**Conjunto de tarefas**
A. Digite novamente a parte do trecho da página que vai de "O líder de hoje" até "a cultura francesa.".
B. Reúna todas as linhas que contêm a palavra "Find", levando em conta a diferença entre maiúsculas e minúsculas.

**Trecho da página**
# # # #

O líder de hoje tem que estar preparado para antever os desafios do futuro
Na coluna desta semana, conheça a história de Elías Camacho, Diretor Financeiro e Administrativo para a América Latina na Winterhalter Gastronom
Publicado em 29 de abril de 2022 às, 16h14.
Por Fabiana Monteiro
Sou espanhol, mas nasci na França e moro na cidade de São Paulo desde 2014. Logo contarei como cheguei até aqui. Mas, antes, quero, brevemente, falar um pouco sobre mim. Meus pais se mudaram para a região de Lille, próximo à fronteira com a Bélgica, onde nasci, em 1975. Deveria ser por um curto período, mas acabei ficando pelos vinte anos seguintes. Lá, fiz toda a minha educação até chegar à universidade. Sou, desde que vim ao mundo, um ser humano multicultural. A língua falada em casa era a espanhola, mas muito cedo tive contato com a cultura francesa.

# # # #

**Os dados**
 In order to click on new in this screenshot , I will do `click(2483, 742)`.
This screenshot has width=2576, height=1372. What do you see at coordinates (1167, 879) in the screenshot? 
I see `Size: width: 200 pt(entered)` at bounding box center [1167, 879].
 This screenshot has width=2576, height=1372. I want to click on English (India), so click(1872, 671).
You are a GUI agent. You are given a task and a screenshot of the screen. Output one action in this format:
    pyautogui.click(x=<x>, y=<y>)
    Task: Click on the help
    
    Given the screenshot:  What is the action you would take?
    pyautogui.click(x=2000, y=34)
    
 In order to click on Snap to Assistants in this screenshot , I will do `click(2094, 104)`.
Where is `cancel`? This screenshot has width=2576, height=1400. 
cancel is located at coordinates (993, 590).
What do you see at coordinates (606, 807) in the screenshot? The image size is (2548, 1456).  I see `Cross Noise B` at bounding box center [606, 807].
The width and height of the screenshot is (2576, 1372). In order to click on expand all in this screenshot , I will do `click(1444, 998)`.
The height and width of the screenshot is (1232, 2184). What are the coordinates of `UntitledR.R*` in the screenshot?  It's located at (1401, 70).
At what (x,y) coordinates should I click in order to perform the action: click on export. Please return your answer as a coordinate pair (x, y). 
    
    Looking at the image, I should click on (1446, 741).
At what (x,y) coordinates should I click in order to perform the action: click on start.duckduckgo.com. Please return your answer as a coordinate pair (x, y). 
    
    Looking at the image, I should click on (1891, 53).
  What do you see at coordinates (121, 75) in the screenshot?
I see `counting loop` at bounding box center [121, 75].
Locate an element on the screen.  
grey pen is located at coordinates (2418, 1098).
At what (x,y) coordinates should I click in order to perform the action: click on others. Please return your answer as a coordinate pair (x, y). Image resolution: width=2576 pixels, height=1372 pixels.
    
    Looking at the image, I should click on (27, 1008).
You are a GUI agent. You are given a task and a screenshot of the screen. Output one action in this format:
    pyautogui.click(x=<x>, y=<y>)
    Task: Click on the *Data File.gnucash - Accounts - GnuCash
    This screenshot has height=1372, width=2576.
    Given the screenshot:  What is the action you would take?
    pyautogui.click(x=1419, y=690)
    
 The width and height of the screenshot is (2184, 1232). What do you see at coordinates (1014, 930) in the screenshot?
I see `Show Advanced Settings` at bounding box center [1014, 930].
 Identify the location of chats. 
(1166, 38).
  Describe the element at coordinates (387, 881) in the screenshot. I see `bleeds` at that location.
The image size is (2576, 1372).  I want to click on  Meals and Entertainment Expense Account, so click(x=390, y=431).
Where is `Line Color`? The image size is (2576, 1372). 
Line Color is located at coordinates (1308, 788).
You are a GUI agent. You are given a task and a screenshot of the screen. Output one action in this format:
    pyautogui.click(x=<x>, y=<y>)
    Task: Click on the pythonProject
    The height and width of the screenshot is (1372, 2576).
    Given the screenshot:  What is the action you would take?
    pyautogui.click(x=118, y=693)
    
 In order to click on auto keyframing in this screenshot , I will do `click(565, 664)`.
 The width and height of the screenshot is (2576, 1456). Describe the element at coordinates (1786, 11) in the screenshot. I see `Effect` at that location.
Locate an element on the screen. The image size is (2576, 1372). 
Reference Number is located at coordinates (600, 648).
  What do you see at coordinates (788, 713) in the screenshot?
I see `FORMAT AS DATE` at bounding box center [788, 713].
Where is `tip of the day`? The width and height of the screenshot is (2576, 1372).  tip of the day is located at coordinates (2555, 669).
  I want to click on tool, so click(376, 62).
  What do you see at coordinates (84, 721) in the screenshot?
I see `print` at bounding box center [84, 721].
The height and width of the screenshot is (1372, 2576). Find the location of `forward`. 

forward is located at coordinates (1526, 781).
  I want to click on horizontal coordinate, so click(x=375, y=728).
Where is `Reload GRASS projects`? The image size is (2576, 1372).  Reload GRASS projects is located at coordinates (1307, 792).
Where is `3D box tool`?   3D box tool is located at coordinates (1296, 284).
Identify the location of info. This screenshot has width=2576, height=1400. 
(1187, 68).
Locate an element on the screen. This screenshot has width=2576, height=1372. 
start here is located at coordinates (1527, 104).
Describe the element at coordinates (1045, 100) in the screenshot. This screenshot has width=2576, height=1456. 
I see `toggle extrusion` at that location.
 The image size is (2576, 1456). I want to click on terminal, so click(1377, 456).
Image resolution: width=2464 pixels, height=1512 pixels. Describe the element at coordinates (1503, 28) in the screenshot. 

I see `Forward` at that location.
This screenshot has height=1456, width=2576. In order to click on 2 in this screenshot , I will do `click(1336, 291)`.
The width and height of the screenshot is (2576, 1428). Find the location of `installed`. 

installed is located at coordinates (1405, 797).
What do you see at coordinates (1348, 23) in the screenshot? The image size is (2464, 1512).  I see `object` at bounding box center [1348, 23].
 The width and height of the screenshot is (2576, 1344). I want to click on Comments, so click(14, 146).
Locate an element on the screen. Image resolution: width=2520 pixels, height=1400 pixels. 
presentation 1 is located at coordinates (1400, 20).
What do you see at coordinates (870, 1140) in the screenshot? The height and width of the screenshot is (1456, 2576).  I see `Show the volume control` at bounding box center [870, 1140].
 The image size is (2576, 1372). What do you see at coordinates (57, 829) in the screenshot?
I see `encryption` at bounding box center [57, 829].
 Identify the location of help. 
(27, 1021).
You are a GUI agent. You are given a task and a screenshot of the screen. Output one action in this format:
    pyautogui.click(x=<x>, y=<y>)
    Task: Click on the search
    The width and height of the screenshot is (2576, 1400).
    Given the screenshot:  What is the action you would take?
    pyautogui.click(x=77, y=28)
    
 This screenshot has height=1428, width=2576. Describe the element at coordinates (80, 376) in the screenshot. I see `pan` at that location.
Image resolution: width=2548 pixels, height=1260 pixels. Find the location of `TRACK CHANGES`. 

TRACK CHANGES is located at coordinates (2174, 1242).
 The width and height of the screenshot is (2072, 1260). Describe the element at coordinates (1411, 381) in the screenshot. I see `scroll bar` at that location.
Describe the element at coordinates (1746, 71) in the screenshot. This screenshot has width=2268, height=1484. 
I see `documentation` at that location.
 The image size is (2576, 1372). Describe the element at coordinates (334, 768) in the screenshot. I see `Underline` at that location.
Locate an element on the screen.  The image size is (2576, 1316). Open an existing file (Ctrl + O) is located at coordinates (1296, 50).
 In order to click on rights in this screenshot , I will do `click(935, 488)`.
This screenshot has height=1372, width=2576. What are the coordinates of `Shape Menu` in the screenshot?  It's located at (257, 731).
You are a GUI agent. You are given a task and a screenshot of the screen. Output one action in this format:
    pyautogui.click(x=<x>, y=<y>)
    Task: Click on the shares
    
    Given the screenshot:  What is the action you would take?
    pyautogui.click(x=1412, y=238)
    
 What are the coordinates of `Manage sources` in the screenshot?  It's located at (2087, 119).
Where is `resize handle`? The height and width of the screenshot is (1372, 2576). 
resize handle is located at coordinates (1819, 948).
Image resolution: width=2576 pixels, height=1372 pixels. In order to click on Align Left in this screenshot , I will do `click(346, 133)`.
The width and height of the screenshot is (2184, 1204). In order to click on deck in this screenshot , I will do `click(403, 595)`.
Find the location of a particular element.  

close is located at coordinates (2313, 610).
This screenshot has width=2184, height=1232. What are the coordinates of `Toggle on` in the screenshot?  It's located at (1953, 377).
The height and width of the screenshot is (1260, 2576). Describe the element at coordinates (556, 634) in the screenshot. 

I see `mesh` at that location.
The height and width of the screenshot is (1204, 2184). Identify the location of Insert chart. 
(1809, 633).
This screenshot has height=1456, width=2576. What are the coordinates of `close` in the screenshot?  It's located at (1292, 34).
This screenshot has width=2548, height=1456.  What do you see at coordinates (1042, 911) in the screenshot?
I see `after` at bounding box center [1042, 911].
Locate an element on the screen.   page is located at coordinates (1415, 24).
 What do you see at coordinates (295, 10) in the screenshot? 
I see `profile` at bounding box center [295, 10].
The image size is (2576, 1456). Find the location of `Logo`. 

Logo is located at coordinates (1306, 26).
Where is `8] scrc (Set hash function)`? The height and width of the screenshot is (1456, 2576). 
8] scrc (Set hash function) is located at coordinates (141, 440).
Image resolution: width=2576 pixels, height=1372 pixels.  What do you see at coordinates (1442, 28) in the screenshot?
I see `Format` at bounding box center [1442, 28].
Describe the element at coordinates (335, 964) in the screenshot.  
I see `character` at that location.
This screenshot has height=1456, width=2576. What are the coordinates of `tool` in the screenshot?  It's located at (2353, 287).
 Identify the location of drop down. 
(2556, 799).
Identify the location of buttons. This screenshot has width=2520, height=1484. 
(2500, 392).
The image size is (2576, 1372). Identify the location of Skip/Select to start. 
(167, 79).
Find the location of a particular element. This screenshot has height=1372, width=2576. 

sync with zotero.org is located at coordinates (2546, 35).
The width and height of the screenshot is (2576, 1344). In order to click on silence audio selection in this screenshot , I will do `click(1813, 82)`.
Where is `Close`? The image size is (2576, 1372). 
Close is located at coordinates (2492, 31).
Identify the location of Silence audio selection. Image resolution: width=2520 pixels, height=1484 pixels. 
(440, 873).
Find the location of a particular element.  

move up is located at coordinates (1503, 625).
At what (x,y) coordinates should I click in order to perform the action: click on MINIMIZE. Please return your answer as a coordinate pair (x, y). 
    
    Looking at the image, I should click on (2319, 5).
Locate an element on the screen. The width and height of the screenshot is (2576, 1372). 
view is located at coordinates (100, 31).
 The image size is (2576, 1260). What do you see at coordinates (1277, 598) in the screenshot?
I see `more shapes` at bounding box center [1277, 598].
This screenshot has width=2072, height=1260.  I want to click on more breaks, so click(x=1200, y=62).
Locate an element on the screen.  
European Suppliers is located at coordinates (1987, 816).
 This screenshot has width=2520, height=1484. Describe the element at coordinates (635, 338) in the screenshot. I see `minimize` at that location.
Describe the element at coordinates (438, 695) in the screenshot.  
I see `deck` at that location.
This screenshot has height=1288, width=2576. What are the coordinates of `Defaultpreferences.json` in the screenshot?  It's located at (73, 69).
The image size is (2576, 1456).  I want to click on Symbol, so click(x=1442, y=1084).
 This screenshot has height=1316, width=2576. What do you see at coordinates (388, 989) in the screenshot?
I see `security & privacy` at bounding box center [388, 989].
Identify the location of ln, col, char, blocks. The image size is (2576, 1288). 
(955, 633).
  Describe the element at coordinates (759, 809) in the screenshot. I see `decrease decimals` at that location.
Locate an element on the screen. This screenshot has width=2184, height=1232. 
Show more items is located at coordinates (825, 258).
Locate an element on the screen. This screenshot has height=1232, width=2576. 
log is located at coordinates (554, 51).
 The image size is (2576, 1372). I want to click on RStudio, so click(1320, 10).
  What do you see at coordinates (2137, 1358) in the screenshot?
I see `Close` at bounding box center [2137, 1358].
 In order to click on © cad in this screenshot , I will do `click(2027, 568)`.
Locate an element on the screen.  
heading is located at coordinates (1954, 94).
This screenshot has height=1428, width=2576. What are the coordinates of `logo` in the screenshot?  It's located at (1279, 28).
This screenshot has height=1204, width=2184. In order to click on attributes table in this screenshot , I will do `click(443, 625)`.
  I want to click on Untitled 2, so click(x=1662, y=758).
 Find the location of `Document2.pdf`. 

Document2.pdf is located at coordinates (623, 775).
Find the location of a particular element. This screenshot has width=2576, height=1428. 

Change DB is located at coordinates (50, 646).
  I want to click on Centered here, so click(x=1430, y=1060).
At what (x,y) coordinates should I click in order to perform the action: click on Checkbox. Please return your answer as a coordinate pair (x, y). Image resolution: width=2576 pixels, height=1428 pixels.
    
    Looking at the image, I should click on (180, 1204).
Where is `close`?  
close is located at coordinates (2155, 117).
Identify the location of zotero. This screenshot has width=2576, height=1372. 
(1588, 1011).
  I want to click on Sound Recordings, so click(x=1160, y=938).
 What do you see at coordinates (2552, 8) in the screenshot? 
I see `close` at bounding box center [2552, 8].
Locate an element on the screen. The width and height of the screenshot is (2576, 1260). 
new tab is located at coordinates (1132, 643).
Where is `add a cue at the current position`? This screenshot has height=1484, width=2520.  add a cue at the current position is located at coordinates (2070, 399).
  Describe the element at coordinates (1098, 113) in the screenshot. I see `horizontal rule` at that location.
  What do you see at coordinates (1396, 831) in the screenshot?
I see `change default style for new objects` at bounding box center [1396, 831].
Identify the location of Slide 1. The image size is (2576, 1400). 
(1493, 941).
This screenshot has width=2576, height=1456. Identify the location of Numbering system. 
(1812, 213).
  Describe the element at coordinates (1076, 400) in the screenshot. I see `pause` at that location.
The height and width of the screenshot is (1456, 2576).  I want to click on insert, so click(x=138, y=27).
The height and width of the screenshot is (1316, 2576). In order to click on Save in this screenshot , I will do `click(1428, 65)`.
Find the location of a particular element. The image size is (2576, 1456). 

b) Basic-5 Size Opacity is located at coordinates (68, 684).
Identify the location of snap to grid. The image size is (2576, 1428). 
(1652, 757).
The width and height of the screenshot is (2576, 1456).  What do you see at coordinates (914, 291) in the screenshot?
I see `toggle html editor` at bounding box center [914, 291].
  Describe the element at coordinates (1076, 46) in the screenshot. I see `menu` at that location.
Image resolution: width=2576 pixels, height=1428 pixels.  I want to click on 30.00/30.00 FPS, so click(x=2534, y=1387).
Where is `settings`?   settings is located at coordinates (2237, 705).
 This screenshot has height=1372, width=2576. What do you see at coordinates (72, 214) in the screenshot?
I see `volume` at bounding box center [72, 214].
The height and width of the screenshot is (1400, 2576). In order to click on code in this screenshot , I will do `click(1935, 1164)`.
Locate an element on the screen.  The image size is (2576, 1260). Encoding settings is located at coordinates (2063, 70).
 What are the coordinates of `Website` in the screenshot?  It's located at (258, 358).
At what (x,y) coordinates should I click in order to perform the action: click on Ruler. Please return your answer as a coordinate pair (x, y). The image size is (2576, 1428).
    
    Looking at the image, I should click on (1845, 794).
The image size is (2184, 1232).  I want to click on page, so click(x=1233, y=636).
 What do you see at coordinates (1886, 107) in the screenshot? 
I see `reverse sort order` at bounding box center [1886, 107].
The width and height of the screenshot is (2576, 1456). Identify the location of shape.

# # # #

**Respostas do exercício**
A.
O líder de hoje tem que estar preparado para antever os desafios do futuro
Na coluna desta semana, conheça a história de Elías Camacho, Diretor Financeiro e Administrativo para a América Latina na Winterhalter Gastronom
Publicado em 29 de abril de 2022 às, 16h14.
Por Fabiana Monteiro
Sou espanhol, mas nasci na França e moro na cidade de São Paulo desde 2014. Logo contarei como cheguei até aqui. Mas, antes, quero, brevemente, falar um pouco sobre mim. Meus pais se mudaram para a região de Lille, próximo à fronteira com a Bélgica, onde nasci, em 1975. Deveria ser por um curto período, mas acabei ficando pelos vinte anos seguintes. Lá, fiz toda a minha educação até chegar à universidade. Sou, desde que vim ao mundo, um ser humano multicultural. A língua falada em casa era a espanhola, mas muito cedo tive contato com a cultura francesa.

B.
The height and width of the screenshot is (1372, 2576). Find the location of `forward`. 
The width and height of the screenshot is (2576, 1428). Find the location of `installed`. 
Image resolution: width=2548 pixels, height=1260 pixels. Find the location of `TRACK CHANGES`. 
Find the location of a particular element.  
The image size is (2576, 1456). Find the location of `Logo`. 
Find the location of a particular element. This screenshot has height=1372, width=2576. 
Find the location of a particular element.  
 Find the location of `Document2.pdf`. 
Find the location of a particular element. This screenshot has width=2576, height=1428. 
Find the location of a particular element. The image size is (2576, 1456). 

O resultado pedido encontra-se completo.